Now, for those of you that have ever lost more than $20 and not been taken to the local psych ward, this is probably nothing for you. For the rest of us humans, $400 is a lot of money and allowing the puppy to have such an expensive meal at the expense of my labor was not going to happen. I had to wrestle, yes, wrestle the remaining bills out of the dog’s mouth. What I was left with were pieces of each bill. I didn’t freak out because I knew one fact that many of you probably don’t know; the Treasury department exchanges “mutilated” currency for new ones as long as you’ve got the entire serial number or more than half of a bill or at least 3 corners of the bill.

After I kicked the dog off the bed and assessed the damage, I started laughing. Who else but me could things like this happen to? As it turned out, I had enough of each bill left to be able to exchange them at the bank without having to send them in to the Treasury but can you image me waiting for the dog to pooh in hopes of getting the balance of some chewed up currency?

The lesson here today is this: If your grandma buried money in the back yard 20 years ago that she just remembered; if moths have even away at your money; if your money has been burned, ripped, shredded, or in any other way mutilated, you can still get it back. You will have to send your mutilated currency in to the Bureau of Engraving and Printing. Their Director has final say on how much you get back.
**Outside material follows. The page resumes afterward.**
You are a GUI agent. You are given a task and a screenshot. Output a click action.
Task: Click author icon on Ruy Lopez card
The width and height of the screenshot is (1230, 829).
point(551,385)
If your currency has been damaged (that means that you clearly have more than 1/2 of each bill) you can just take it in to your local bank for replacement. That’s what I did. I walked over to Chase on Monday and got crispy new $100 bills. That was after a small crowd of tellers, laughter, tape and one person telling me that I should have spanked the dog. I forgot to take a photo of the damaged bills but I have one of what was left of the envelope. The envelope actually was in 10x better shape than the money.

Second lesson: If your puppy is teething, always have a chew toy handy.